Material for this exercise: Begin
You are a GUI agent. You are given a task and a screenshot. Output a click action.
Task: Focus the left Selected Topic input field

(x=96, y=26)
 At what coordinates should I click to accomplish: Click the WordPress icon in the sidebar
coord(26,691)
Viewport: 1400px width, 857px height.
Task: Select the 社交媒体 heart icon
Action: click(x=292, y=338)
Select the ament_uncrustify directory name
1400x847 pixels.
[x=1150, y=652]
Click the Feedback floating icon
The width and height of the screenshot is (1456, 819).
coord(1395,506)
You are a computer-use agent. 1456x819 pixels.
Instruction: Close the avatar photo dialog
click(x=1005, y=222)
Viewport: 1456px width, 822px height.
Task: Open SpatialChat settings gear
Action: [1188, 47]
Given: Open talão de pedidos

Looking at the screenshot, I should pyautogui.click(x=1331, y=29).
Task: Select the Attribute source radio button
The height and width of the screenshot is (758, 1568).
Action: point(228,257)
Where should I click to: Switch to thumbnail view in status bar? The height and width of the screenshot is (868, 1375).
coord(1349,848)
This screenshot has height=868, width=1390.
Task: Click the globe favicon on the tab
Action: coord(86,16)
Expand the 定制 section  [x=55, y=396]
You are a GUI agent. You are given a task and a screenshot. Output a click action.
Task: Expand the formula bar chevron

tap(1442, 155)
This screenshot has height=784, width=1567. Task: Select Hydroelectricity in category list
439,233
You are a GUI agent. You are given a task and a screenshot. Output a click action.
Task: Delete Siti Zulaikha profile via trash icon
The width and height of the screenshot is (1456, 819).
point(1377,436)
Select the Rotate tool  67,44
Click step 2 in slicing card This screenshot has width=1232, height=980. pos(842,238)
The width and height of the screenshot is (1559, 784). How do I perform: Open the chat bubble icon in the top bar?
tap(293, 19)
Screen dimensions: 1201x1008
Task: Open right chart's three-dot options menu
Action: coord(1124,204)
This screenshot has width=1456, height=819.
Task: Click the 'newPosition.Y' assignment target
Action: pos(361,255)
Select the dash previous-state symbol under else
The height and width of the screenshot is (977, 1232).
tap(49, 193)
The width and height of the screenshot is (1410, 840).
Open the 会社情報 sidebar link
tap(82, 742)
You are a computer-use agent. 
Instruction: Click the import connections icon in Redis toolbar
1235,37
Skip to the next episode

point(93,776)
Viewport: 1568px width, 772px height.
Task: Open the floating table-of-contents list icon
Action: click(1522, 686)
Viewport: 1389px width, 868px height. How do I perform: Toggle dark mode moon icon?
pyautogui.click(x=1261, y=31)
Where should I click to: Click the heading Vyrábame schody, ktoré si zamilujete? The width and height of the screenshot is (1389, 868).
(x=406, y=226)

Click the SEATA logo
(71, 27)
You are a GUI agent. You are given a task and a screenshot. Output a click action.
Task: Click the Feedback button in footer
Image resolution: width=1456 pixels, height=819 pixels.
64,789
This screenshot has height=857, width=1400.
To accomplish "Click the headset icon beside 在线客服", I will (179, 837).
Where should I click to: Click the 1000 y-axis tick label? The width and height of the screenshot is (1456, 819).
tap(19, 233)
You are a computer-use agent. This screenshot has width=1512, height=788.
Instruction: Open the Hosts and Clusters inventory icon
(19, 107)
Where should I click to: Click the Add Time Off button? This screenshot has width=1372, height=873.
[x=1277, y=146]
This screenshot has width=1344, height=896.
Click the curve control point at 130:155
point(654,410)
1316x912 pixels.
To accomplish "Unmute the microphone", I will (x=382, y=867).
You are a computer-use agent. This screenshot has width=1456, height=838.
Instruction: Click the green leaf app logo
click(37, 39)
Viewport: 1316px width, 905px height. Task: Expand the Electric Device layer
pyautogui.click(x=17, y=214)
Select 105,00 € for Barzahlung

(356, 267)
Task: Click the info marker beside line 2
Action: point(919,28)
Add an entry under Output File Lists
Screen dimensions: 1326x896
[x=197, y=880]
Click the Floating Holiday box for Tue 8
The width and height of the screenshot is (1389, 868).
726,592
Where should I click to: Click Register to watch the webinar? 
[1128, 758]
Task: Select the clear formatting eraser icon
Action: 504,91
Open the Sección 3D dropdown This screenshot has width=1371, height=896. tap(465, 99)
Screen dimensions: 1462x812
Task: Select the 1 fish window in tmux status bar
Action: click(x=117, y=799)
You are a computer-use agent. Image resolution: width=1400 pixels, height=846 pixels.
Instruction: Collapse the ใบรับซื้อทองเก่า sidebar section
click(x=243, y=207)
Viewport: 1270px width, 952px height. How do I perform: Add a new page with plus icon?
Material for this exercise: End
_Work request_
Output each line of the listing in which the string "under" is found.

_Output of the exercise_
Select the dash previous-state symbol under else
Add an entry under Output File Lists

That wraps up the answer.